Instructions to follow> Include in the output exactly the lines from the opening of the data through the line containing "privacy policy (351, 2111)", and nothing more.
** Study material follows **
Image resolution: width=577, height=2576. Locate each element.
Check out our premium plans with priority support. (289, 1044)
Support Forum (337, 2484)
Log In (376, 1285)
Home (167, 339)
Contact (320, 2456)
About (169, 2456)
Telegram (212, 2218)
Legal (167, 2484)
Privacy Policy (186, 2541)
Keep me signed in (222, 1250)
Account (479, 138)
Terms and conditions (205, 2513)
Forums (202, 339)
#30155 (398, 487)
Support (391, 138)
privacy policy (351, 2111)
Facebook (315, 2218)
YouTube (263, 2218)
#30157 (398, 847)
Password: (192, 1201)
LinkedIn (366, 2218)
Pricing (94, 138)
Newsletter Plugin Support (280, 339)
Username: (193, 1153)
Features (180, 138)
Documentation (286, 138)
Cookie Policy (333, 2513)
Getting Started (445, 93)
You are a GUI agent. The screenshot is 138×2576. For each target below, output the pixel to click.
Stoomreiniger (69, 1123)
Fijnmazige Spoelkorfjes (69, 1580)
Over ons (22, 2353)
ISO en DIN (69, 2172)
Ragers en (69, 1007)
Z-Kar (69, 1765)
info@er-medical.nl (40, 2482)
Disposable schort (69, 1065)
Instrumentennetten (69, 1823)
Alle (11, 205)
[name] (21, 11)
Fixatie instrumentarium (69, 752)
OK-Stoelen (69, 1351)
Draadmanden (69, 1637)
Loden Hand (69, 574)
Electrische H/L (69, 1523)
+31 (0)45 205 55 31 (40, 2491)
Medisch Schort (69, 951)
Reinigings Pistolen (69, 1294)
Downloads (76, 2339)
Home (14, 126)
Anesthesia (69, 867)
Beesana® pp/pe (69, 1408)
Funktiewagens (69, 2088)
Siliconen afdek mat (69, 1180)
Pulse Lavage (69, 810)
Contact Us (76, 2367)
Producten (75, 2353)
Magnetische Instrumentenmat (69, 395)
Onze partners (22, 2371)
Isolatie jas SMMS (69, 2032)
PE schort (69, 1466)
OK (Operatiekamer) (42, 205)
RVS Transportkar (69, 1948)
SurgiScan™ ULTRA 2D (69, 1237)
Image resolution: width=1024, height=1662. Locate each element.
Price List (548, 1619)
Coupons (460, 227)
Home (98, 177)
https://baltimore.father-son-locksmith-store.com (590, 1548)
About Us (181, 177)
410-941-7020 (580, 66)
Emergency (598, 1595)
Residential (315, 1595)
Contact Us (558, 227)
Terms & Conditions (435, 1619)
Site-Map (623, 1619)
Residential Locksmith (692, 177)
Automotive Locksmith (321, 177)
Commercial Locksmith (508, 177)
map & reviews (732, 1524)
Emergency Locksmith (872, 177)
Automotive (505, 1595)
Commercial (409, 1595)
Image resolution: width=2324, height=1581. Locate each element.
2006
** End of Study material **
Task solution>
Image resolution: width=577, height=2576. Locate each element.
Check out our premium plans with priority support. (289, 1044)
Support Forum (337, 2484)
Log In (376, 1285)
Home (167, 339)
Contact (320, 2456)
About (169, 2456)
Telegram (212, 2218)
Legal (167, 2484)
Privacy Policy (186, 2541)
Keep me signed in (222, 1250)
Account (479, 138)
Terms and conditions (205, 2513)
Forums (202, 339)
#30155 (398, 487)
Support (391, 138)
privacy policy (351, 2111)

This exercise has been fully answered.